Myasthenia gravis can also present in middle age or later. In this situation, the thymus is not usually abnormal, there is only a weak association with HLA B7 DR2 antigen, and the sex ratio is nearer unity.4 It is now recognised that the incidence and prevalence of myasthenia gravis in middle aged and older patients are greater than was previously thought.5ndash;12 However, the clinical features tend to be different from those in younger cases, with more bulbar involvement in older people, and the differential diagnosis is wider. Consequently, myasthenia gravis in later life is sometimes mistaken for other conditions, such as stroke,13,14 motor neurone disease, or parkinsonism, and may be underdiagnosed.
In two previous studies, an apparent fall in the incidence of AChR antibodies in elderly people has been shown,5,8 but neither study discussed the possibility of underdiagnosis in later age groups. To determine whether the disease is underdiagnosed in older people we undertook two studies. First, to detect any fall off in diagnosis at later ages, we calculated the age and sex specific incidence of positive AChR antibody tests in the UK by collaboration with all UK centres that are registered with EQAS (the European quality assurance scheme) for AChR antibody assays. A national multicentre study was required in order to have sufficient statistical power to determine the age and sex specific incidence in later life with narrow confidence intervals. Second, we tested sera from a community based sample of 2000 individuals aged 60 years and over, from the Oxford region, for AChR antibodies.
We obtained data on 3836 individuals who tested positive for AChR antibody at the nine British centres that are registered with EQAS during three consecutive years (1997 to 1999). All use a standard immunoprecipitation test with 125I-α-bungarotoxin labelled human AChR.15,16 These laboratories perform the vast majority of tests in the UK and Northern Ireland, and we are not aware of any tests that are routinely sent to laboratories outside the UK. We excluded all results from individuals with the same name and date of birth, referrals from foreign laboratories, and tertiary referrals of previously diagnosed cases to Professor John Newsom-Davis in Oxford. In the 3183 remaining cases (Birmingham 1276, Oxford 989, Sheffield 302, Liverpool 164, St George’s London 112, Glasgow 138, Bristol 100, Cardiff 53, Nottingham 49), we studied age and sex at the time of sampling. Twelve were from babies with neonatal myasthenia gravis and were excluded from further analysis. In 2795 cases (87.8%) an AChR antibody titre was also available.

WHAT YOU HAVE TO DO: Rewrite the passage on myasthenia gravis from "Myasthenia gravis can" to "may be underdiagnosed.", putting "old age" in place of "later life". The items on this page are drawn from a separate source.

DATASET EXTRACT:
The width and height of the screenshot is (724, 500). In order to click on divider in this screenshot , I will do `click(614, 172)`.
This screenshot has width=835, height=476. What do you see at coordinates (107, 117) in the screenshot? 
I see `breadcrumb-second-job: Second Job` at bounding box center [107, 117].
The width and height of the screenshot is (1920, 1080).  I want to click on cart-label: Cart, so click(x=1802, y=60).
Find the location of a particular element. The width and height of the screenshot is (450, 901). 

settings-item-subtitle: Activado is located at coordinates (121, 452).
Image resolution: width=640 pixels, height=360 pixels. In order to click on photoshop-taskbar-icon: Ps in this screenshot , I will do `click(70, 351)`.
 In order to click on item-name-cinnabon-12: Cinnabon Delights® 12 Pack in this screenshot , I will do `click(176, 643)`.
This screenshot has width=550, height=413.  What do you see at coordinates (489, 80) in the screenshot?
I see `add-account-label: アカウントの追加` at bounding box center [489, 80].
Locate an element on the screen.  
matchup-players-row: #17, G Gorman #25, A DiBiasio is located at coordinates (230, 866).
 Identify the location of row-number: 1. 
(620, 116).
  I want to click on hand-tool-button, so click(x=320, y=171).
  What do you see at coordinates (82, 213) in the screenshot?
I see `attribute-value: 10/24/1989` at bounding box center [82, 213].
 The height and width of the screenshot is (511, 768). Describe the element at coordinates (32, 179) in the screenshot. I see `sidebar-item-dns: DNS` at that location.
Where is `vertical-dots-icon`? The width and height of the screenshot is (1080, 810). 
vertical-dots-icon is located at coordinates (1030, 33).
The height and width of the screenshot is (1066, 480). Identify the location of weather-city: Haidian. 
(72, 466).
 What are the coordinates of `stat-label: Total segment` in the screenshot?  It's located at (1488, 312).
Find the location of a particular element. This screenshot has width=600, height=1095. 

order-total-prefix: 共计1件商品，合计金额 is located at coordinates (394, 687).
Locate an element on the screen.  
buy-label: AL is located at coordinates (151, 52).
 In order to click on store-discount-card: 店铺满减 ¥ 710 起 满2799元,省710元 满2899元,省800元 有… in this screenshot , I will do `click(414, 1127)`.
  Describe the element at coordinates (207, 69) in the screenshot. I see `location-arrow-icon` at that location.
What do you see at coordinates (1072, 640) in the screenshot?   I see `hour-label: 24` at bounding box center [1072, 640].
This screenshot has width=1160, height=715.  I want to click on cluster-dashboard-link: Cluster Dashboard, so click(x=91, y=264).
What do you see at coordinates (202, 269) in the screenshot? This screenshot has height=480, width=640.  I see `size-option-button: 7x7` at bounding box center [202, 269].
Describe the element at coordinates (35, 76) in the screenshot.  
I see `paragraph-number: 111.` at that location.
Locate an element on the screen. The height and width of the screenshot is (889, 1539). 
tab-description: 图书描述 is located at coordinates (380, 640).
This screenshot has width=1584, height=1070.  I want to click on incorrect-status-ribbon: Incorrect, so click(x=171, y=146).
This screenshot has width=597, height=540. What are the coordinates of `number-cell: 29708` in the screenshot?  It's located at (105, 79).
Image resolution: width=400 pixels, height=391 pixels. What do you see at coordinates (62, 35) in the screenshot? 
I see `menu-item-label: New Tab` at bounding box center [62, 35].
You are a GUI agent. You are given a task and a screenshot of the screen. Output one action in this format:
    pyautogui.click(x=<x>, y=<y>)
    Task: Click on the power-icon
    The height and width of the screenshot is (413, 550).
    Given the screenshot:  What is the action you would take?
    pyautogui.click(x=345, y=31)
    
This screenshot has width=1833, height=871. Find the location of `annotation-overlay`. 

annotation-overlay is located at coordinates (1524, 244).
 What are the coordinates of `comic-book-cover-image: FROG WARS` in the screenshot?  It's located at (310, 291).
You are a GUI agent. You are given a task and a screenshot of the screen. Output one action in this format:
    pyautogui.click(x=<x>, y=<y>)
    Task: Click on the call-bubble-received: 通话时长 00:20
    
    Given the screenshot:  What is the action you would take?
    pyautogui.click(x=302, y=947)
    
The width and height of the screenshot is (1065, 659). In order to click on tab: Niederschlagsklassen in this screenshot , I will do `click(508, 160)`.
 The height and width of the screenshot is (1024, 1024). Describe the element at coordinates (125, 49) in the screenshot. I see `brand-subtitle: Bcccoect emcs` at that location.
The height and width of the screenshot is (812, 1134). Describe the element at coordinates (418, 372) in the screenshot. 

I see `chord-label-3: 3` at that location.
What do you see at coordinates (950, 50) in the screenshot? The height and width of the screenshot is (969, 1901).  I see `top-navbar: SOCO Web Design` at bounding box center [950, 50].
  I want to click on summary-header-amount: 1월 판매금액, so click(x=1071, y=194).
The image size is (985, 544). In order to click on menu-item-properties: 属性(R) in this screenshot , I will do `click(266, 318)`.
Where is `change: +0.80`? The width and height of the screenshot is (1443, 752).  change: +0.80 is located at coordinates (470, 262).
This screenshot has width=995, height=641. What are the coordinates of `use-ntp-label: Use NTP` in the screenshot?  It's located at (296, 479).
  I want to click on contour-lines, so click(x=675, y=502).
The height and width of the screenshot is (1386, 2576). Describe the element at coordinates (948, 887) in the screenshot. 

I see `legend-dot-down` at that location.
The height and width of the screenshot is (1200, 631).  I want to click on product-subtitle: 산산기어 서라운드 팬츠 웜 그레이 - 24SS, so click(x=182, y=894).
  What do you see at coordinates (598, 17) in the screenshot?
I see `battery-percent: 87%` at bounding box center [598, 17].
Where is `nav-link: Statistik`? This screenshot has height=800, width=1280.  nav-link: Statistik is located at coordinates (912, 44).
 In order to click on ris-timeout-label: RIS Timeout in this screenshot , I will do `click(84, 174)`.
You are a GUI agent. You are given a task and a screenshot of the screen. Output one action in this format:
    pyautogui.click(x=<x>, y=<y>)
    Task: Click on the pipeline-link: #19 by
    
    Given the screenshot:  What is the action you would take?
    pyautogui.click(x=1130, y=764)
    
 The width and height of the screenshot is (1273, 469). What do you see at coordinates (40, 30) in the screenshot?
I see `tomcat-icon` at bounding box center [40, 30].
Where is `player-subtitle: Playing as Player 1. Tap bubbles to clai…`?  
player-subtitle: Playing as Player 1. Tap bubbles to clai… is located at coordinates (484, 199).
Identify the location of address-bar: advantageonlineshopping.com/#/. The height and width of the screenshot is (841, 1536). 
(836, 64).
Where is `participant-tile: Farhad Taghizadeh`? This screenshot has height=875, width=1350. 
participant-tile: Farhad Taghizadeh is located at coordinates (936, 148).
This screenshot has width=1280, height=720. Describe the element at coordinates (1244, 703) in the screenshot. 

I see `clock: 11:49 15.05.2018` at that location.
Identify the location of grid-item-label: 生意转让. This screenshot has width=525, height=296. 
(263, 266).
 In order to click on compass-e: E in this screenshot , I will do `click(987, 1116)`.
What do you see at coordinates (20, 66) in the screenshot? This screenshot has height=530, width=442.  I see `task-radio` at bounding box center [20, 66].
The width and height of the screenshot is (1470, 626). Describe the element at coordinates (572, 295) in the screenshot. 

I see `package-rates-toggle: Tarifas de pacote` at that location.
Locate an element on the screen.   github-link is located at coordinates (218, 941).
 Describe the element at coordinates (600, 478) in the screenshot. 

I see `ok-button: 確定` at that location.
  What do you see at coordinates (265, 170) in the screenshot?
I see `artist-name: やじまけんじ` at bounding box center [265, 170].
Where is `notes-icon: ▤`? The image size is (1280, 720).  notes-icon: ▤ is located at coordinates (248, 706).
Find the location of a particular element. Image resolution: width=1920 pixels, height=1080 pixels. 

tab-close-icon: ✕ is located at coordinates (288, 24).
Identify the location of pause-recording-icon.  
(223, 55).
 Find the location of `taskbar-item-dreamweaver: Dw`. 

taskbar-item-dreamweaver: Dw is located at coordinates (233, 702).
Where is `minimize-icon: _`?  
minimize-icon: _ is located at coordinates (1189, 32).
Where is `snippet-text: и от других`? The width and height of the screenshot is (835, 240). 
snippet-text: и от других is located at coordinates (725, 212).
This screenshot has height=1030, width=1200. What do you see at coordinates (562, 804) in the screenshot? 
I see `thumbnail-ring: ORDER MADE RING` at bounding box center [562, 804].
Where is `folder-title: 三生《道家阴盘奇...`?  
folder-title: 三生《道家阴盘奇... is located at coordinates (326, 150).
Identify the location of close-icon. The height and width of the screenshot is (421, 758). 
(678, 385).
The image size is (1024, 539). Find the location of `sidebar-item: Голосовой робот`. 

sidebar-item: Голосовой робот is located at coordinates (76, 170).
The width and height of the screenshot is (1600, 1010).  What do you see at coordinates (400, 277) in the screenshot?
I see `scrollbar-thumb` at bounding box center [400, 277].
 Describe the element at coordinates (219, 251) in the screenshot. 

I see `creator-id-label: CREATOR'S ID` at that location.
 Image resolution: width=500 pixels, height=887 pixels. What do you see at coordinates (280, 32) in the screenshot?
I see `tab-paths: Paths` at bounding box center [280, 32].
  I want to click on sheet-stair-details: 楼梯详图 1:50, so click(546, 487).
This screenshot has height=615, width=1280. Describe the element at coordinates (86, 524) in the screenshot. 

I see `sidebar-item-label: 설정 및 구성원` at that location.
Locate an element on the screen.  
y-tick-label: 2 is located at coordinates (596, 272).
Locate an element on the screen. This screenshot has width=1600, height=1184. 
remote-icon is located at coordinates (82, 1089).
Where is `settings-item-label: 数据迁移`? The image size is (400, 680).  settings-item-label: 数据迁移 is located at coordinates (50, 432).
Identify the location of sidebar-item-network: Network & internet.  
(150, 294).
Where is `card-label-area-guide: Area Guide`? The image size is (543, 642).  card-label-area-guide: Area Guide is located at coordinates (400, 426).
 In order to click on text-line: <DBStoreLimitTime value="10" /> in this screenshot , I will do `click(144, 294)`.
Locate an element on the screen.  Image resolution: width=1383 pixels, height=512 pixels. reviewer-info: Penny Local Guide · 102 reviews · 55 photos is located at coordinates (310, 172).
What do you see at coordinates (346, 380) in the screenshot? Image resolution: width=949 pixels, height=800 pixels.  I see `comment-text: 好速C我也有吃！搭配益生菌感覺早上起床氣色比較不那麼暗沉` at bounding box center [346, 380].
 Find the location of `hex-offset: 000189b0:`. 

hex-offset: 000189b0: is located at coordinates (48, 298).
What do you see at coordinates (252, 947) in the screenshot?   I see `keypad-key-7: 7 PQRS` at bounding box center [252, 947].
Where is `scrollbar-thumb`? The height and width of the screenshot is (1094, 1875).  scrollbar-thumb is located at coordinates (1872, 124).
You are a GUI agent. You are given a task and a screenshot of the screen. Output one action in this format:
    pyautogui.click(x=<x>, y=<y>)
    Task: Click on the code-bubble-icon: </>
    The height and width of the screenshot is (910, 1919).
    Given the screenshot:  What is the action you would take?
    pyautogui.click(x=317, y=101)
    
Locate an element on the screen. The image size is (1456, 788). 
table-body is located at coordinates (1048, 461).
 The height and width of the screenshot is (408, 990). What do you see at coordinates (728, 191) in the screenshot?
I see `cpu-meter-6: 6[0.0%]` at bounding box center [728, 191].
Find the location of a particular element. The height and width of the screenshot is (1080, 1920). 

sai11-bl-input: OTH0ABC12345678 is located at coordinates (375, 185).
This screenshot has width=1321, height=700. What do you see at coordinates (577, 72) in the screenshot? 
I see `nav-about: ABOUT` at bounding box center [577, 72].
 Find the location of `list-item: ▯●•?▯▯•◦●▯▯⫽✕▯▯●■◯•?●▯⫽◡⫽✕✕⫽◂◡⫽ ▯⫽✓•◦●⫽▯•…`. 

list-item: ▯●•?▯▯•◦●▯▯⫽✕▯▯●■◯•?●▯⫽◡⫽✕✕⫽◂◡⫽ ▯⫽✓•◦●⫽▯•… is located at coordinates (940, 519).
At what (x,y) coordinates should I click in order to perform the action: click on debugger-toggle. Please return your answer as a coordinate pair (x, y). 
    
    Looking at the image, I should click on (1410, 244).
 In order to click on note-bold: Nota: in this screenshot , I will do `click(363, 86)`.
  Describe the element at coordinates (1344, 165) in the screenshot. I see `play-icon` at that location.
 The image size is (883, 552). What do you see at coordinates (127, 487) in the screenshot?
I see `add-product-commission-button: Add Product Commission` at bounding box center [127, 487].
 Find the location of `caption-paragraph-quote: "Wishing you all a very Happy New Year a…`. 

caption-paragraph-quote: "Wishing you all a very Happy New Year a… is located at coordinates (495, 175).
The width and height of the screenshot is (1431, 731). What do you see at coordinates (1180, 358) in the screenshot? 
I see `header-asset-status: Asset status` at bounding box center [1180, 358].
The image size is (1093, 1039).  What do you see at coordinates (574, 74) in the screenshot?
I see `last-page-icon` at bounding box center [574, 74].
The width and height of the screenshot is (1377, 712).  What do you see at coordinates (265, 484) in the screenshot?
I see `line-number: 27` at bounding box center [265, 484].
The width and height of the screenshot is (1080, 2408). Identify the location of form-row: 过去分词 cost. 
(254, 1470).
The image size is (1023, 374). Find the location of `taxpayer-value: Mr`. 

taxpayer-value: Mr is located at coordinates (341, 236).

EXERCISE RESPONSE:
Myasthenia gravis can also present in middle age or later. In this situation, the thymus is not usually abnormal, there is only a weak association with HLA B7 DR2 antigen, and the sex ratio is nearer unity.4 It is now recognised that the incidence and prevalence of myasthenia gravis in middle aged and older patients are greater than was previously thought.5ndash;12 However, the clinical features tend to be different from those in younger cases, with more bulbar involvement in older people, and the differential diagnosis is wider. Consequently, myasthenia gravis in old age is sometimes mistaken for other conditions, such as stroke,13,14 motor neurone disease, or parkinsonism, and may be underdiagnosed.